Reproduce the lines of the records verbatim, beginning at the line that contains "is (995, 498)." and ending after the line that contains "panel-label: (d) is". Omit the pictures from your reproduction.

··· THE RECORDS

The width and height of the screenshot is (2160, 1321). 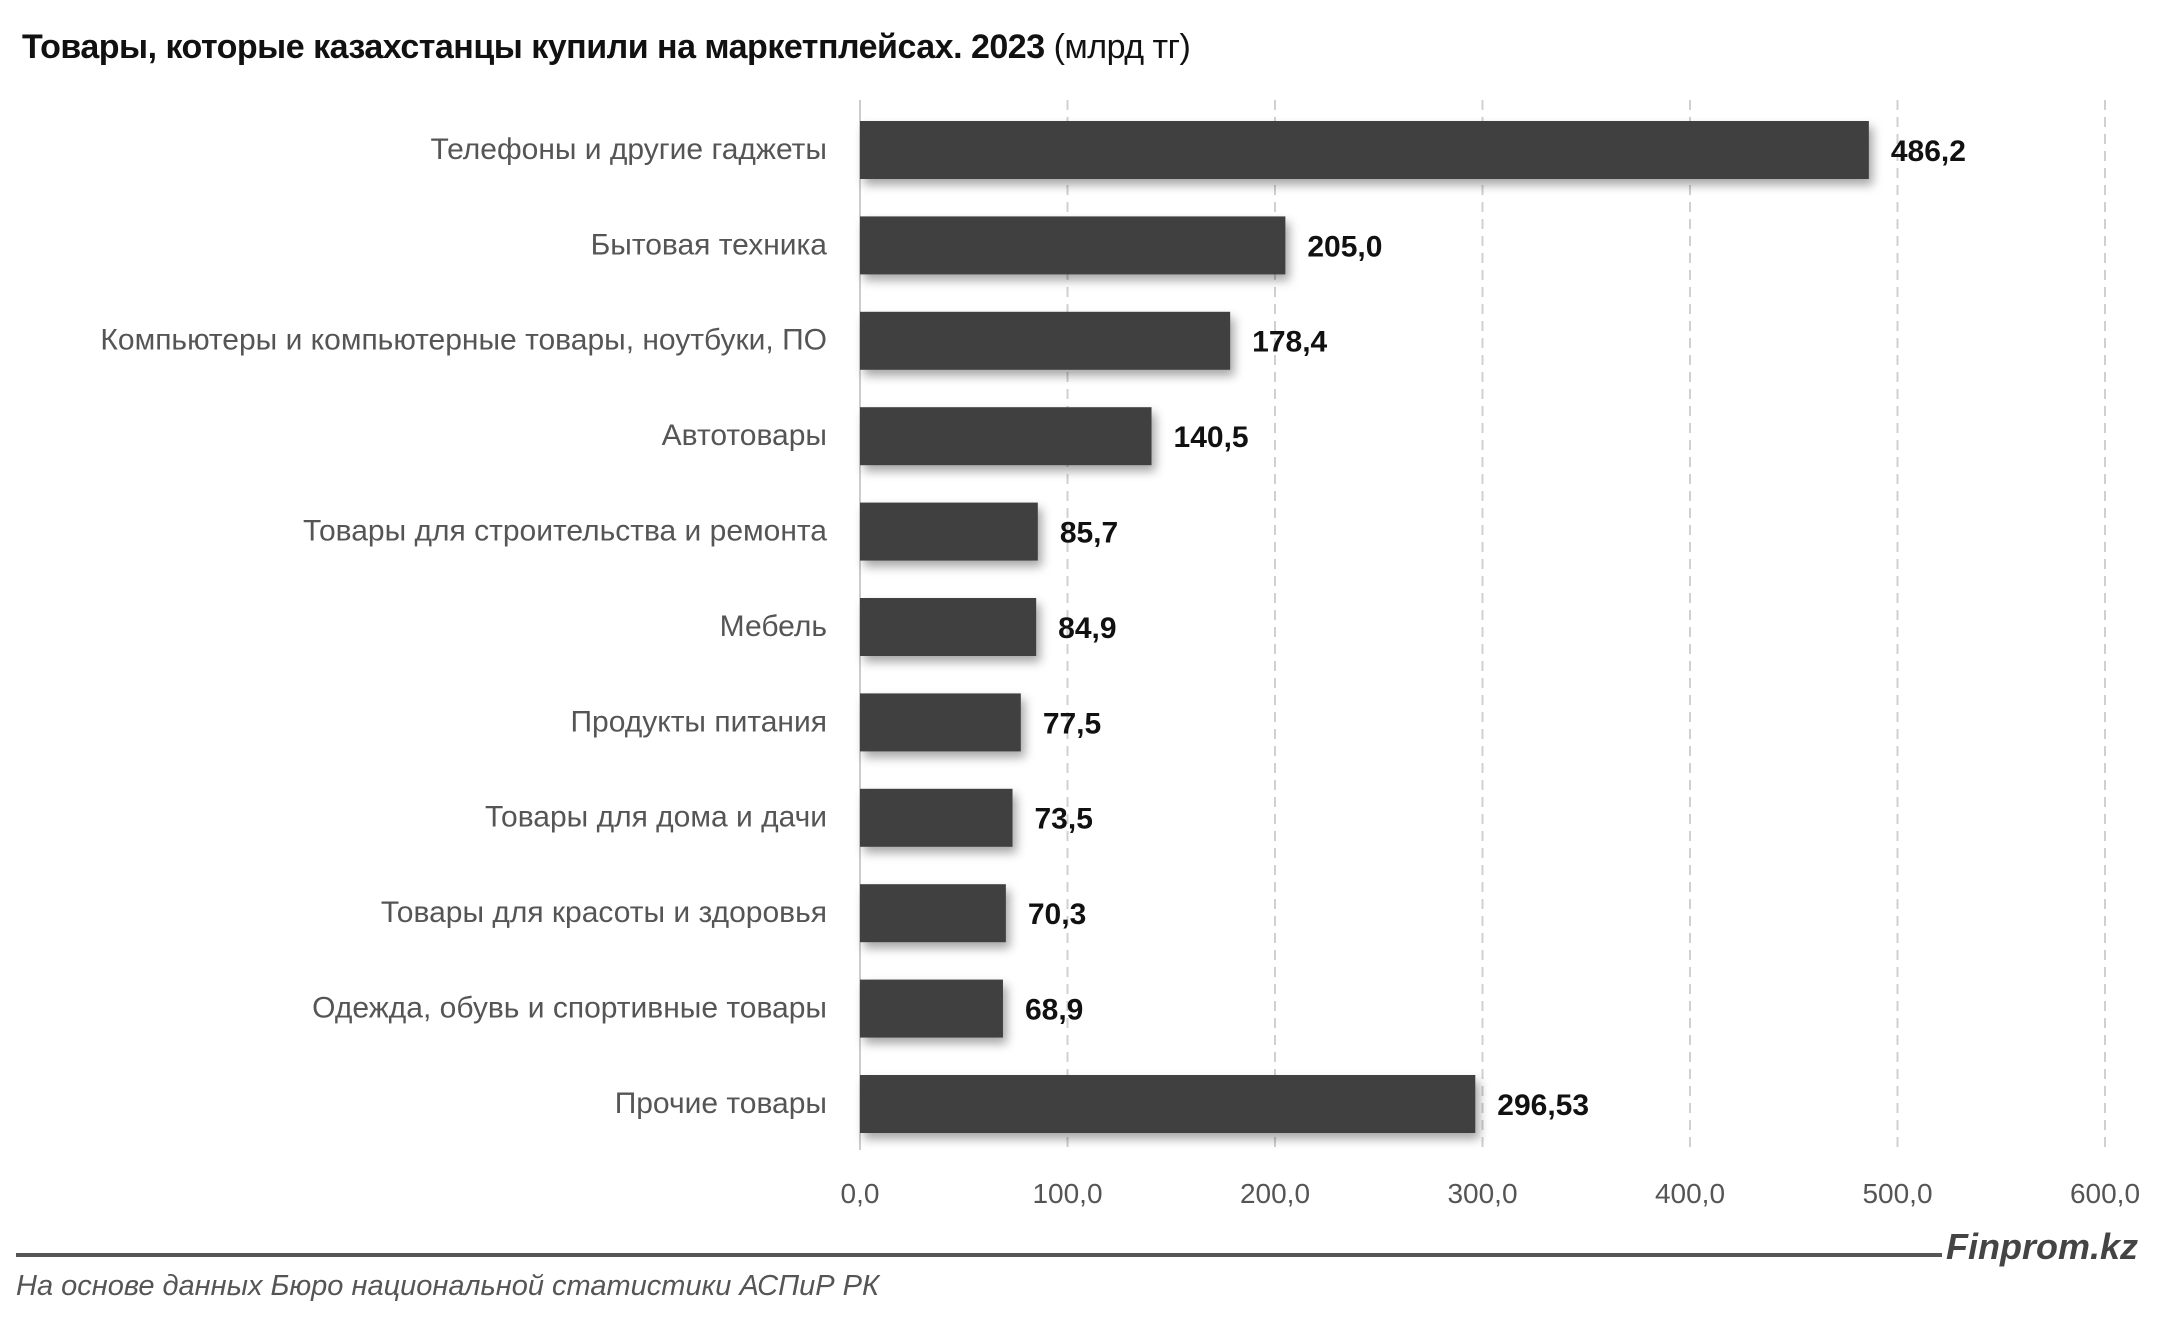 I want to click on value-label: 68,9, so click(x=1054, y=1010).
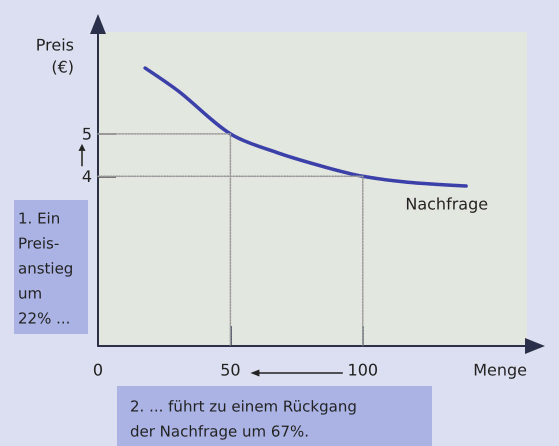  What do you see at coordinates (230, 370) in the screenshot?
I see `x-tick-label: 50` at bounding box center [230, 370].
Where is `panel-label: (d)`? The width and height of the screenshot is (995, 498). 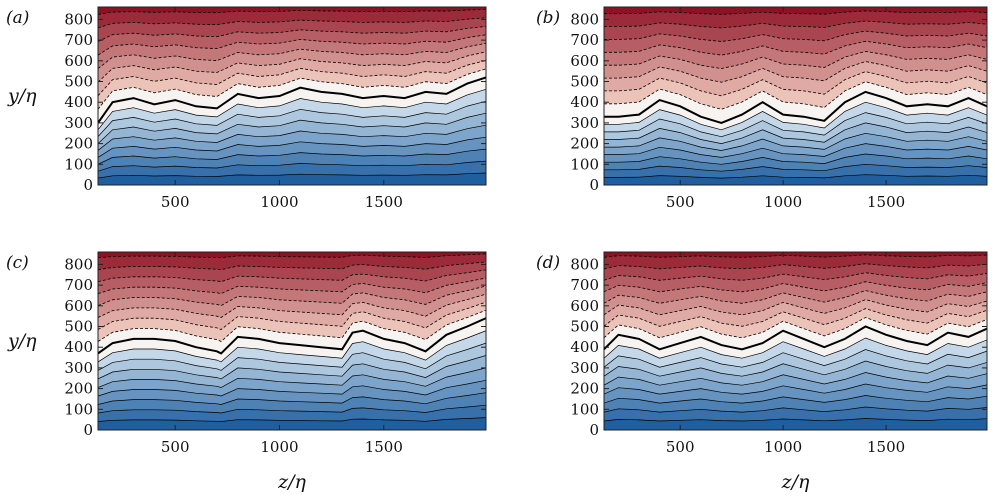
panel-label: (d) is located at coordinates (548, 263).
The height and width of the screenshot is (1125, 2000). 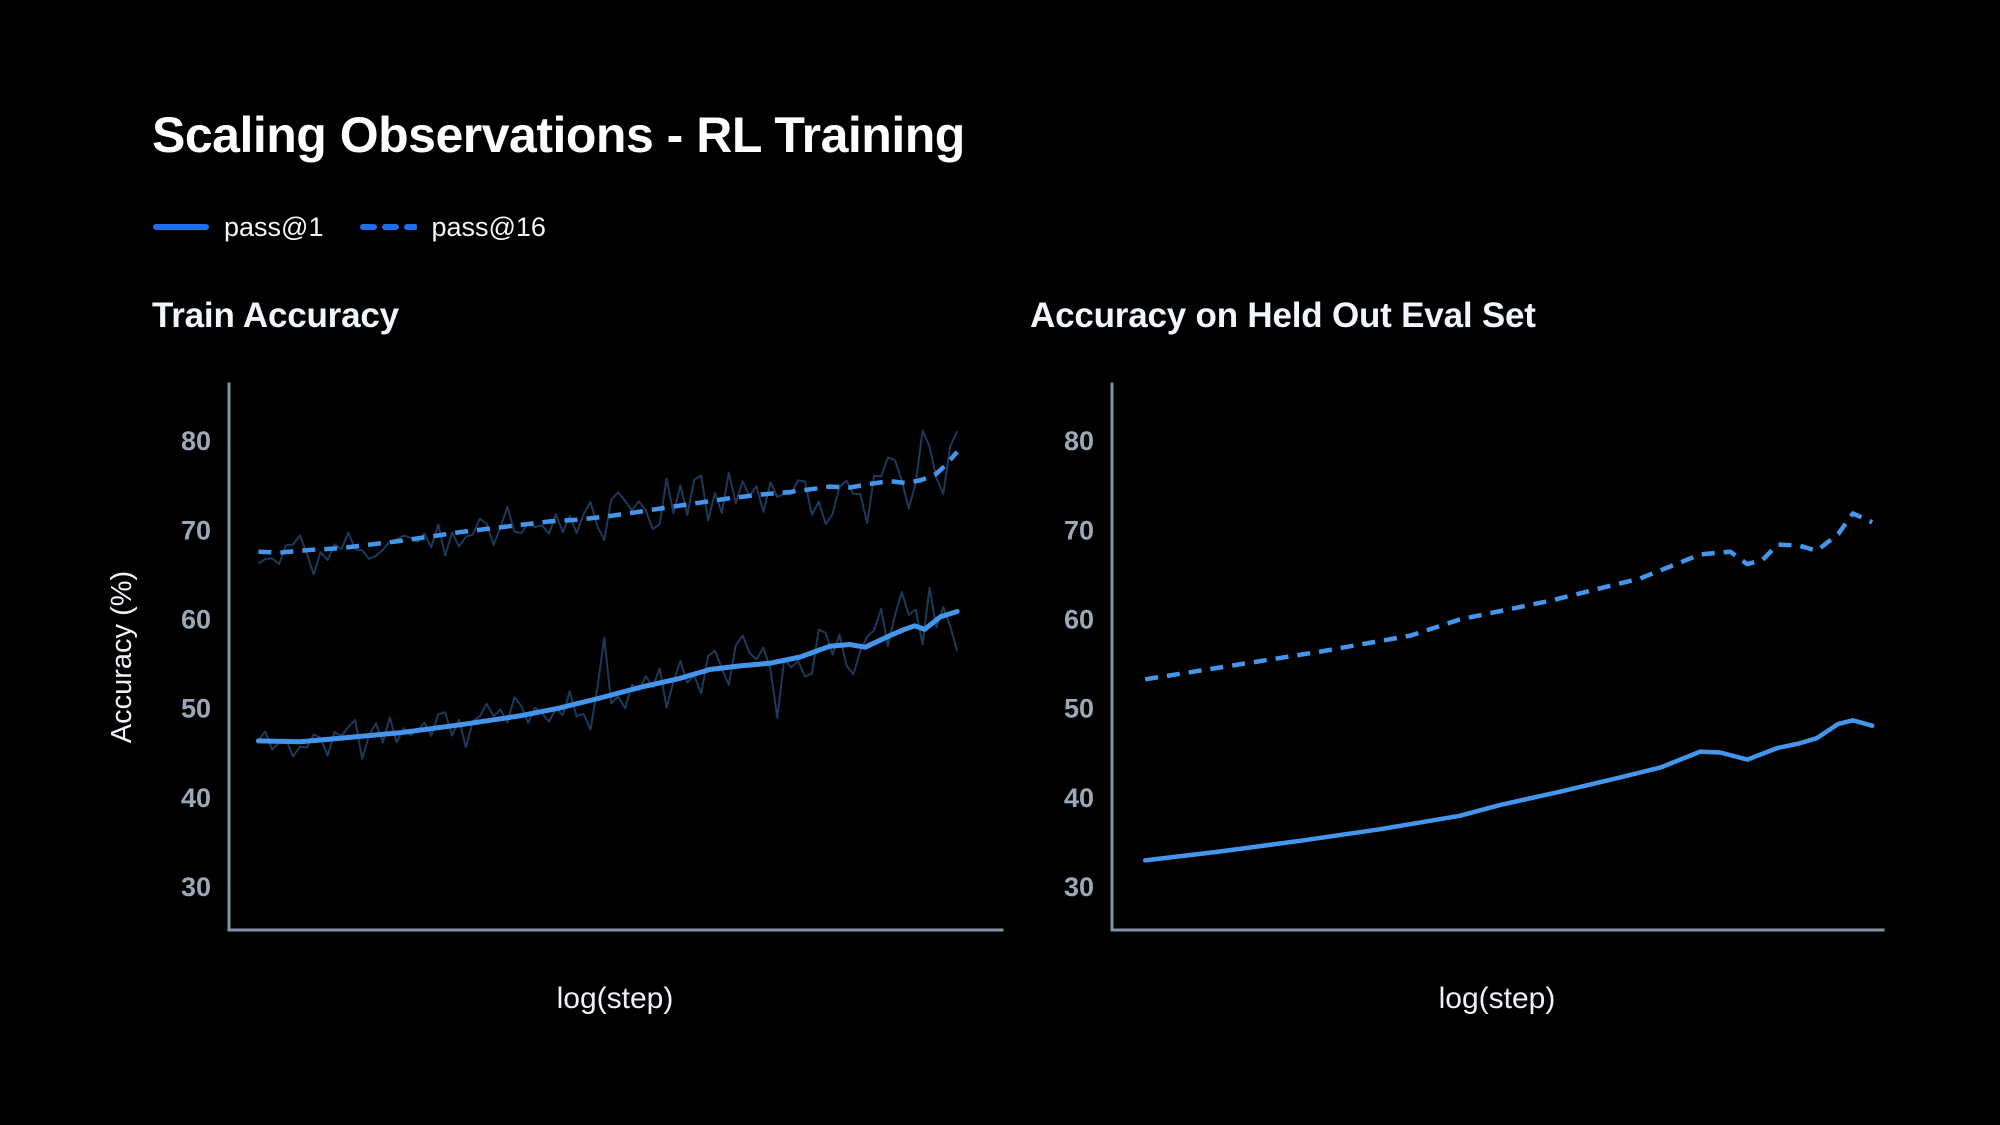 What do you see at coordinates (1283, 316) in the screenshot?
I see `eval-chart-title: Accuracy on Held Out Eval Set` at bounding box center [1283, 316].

······

→ EXERCISE RESULT
Where is `panel-label: (d)`? The width and height of the screenshot is (995, 498). 
panel-label: (d) is located at coordinates (548, 263).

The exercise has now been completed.